Si je ne flotte pas un peu

 

Au matin je m’étire très doucement, je suis attentive à la musique jouée par mon corps. Une lente élongation. J’écoute la nuit se retirer, encore plus doucement. Je pourrais pleurer, certains matins. Comme ça. Simplement parce que cela se tient là, tout au bord, l’eau est toute sous la paupière et elle ne demande qu’à s’épancher plus loin, à se partager avec le jour, s’évanouir. Il lui arrive de me réveiller la nuit, il bouge, se tourne, se colle contre moi et alors je me réveille comme en plein jour il n’y a plus trace de sommeil, je suis une Veilleuse. Je m’assure, je crois. La sécurité, évidemment je sur-veille. Toujours il se rendort le bras sur moi et mes yeux grands ouverts. Je peine, alors, à retrouver un rêve serein. Et pourtant, cet homme jamais ne me ferait quoi que ce soit que je ne souhaite pas. Peut-on guérir de ça. J’ai la nuit fatiguée alors forcément après, le matin

En pleine lumière aussi, j’étire. Les doigts, les rires. Les soupirs. Ces temps je pose des mots sur des papiers volants que je glisse dans des carnets, plus tard, lorsque je rentre. Il me semble, je me recentre, je m’apprends. Je me souris, un peu. Délicatement. Je ne voudrais faire fuir la douce énergie de ces jours, alors je m’invente ce qu’il faut pour me faire croire que j’en ai la capacité, ce n’est qu’un stylo, ce n’est qu’une page blanche, ce ne sont que des histoires. Il n’y a pas de risque, la vie est soufflée et j’espère tellement

Je sais la douceur à en faire tourner la tête, il me suffit toujours de peu et c’est toute une vie ce peu, une bienveillance qui roule jusqu’à l’autre bout du monde.
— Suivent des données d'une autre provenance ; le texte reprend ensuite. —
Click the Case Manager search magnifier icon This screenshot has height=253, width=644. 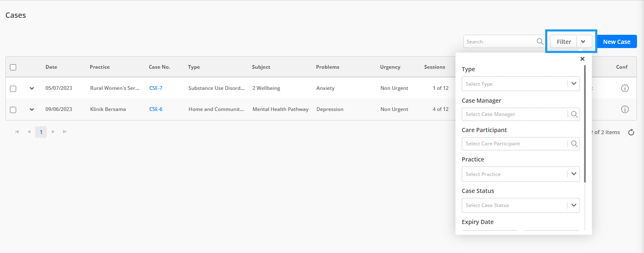click(574, 114)
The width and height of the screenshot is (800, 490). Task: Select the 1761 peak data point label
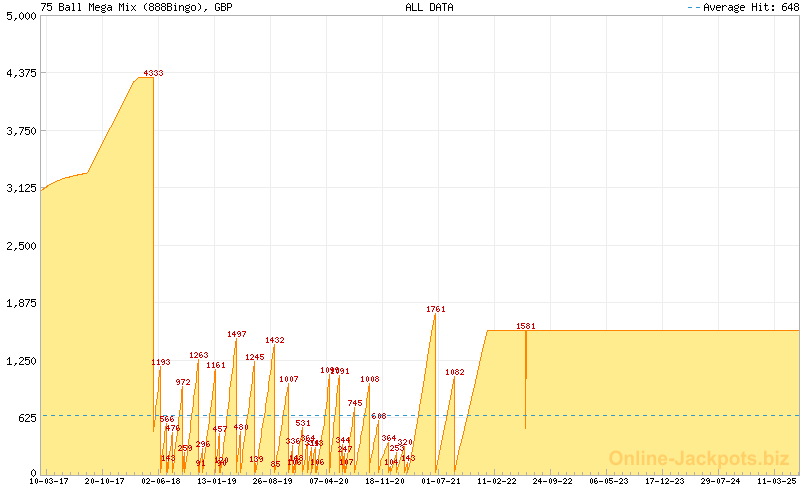click(435, 309)
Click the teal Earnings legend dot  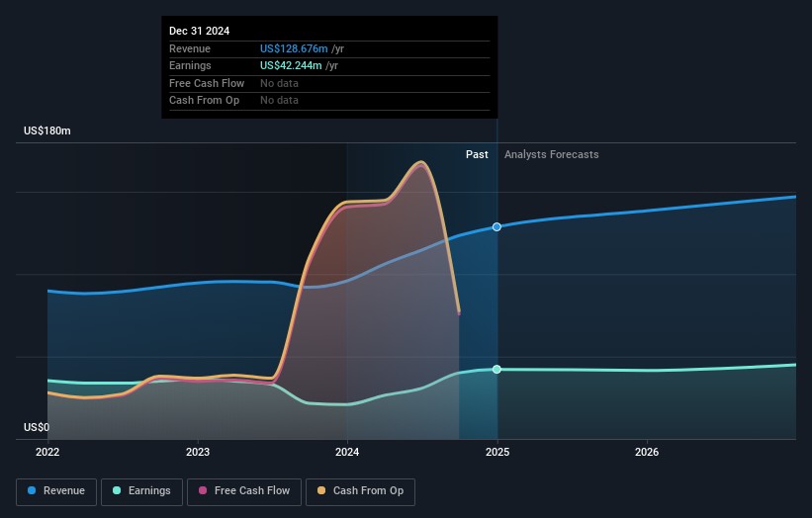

Je le crois inévitable, cet effet, une gentillesse n’éclot forcément que pour chanter dans d’autres oreilles, danser jusqu’à des lendemains ne survenant jamais, elle suit son chemin j’en suis certaine. Et donc deux médiathécaires ont lâché entre mes doigts une énorme pile de trois années du magazine Lire, et merveille il y en avait un consacré à Marguerite Duras. J’aime ces petites choses précieuses et extraordinaires, elles donnent un éclat particulier à ces journées, colorent un peu mes nuits, aussi. J’en suis à me demander si je ne flotte pas un peu, dès fois, juste pour ne pas être atteinte par ce qui ne va pas dans le monde. Je m’éloigne de, je me rapproche de.. je ne suis que mouvement, je ne suis pas certaine de savoir exactement non ce que je suis mais ce que je peux être. Je tente de saisir ce qui me retient d’écrire – ou ce qui retient le livre – ce qui retient l’encre

2 Comments:

  1.  » J’en suis à me demander si je ne flotte pas un peu, dès fois, juste pour ne pas être atteinte par ce qui ne va pas dans le monde »
    Moi je le fais c’est certain. Je plane, sur un nuage. Je me place dans une bulle. Je ne vois que le beau, je ne laisse que le beau s’attacher. Le reste glisse, je le laisse glisser loin de moi. Je dis que ça ne m’appartient pas.

    1. Je le fais parfois, ça fonctionne bien (surtout lorsque je m’éloigne de twitter je dois dire). Mais je ne sais pas laisser glisser trop loin, pour agir sur le monde (et aussi pour pouvoir rester en accord avec mes valeurs en m’ajustant face à ce qu’il se passe dans le monde) il y a alors en moi ce besoin d’être au courant de ce qu’il se passe. L’équilibre n’est pas toujours facile.